Он смолк, но я ничего не сказала.
– Вероятно, – добавил он с улыбкой, – если вы и огорчитесь, то потому лишь, что я не увезу с собой всех остальных. Порой я льщу себя мыслью, что хотя и нахожусь среди них, но к ним не принадлежу. Все же вполне естественно, что вы будете рады избавиться от меня. Я могу скорбеть об этом, но только не винить вас.
– Ваш отъезд ликовать меня не заставит, потому что вы умеете вести себя как джентльмен, – ответила я, считая лишь справедливым одобрить его достойное поведение, – но, признаюсь, я с большой радостью распрощаюсь со всеми остальными, пусть это выглядит и очень негостеприимно.

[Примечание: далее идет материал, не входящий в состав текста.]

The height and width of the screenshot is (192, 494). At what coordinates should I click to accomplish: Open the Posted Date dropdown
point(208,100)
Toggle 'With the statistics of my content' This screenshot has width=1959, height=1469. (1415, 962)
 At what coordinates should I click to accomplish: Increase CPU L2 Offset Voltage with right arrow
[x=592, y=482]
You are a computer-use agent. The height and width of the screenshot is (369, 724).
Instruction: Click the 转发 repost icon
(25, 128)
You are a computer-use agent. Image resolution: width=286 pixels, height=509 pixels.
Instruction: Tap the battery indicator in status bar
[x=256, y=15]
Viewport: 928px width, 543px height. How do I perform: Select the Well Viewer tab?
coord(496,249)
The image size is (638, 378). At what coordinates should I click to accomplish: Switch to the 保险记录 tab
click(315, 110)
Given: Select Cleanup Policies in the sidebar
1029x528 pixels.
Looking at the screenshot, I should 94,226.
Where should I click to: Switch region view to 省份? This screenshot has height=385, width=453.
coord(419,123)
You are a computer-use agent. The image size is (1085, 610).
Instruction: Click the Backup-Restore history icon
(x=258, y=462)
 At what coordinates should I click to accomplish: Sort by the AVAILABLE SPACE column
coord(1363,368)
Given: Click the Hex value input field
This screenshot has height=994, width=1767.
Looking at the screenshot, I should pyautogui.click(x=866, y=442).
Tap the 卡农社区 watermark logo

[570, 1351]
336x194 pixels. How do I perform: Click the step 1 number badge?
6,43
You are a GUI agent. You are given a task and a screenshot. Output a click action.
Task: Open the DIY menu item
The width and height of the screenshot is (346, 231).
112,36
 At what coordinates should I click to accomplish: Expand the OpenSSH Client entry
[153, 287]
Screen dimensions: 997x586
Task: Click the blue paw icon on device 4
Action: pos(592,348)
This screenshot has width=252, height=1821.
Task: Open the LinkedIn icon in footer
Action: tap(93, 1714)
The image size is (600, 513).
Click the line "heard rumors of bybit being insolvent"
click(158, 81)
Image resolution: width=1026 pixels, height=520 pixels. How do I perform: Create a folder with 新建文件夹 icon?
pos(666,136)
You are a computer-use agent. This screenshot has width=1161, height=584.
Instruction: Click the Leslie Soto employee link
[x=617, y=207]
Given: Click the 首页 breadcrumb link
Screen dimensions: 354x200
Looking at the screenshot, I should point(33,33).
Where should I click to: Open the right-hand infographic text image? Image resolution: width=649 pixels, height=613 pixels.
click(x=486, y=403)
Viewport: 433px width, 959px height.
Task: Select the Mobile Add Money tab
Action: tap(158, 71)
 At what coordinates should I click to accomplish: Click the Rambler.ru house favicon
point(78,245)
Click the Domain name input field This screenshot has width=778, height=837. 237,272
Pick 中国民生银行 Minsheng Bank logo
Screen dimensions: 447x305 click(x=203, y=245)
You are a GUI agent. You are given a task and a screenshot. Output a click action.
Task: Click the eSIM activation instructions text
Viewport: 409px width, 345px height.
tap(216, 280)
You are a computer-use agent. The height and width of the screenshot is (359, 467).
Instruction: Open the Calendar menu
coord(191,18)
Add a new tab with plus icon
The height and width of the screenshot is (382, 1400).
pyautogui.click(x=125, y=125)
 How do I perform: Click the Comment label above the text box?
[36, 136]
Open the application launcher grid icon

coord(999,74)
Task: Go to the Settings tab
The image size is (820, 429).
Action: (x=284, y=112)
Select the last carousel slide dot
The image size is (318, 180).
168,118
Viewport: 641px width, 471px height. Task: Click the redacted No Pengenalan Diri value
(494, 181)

– Никто не вправе упрекнуть вас за такое признание, – произнес он с чувством. – Даже, наверное, они сами. Я расскажу вам, – продолжал он, словно поддаваясь внезапному порыву, – о чем вчера вечером говорилось в столовой, когда вы нас оставили. Быть может, вы не примете этого к сердцу, раз уж столь философски смотрите на некоторые вещи. (Тут в его голосе прозвучала легкая насмешка.) Они беседовали о лорде Лоуборо и его восхитительной супруге, прекрасно зная причину их внезапного отъезда. И они так хорошо осведомлены о ее поведении, что, несмотря на наше близкое родство, я не мог встать на ее защиту… Разрази меня Бог, – добавил он, словно в скобках, – если я не отомщу за это! Негодяю мало опозорить семью, он еще должен хвастать этим перед самыми низкими мерзавцами среди своих знакомых!.. Простите мою вспышку, миссис Хантингдон. Ну, и кто-то из них упомянул, что теперь, когда она живет отдельно от мужа, он может видеться с ней, сколько пожелает. «Вот уж спасибо! – ответил он. – Я ею по горло сыт и видеться с ней не намерен, разве что она сама будет меня искать».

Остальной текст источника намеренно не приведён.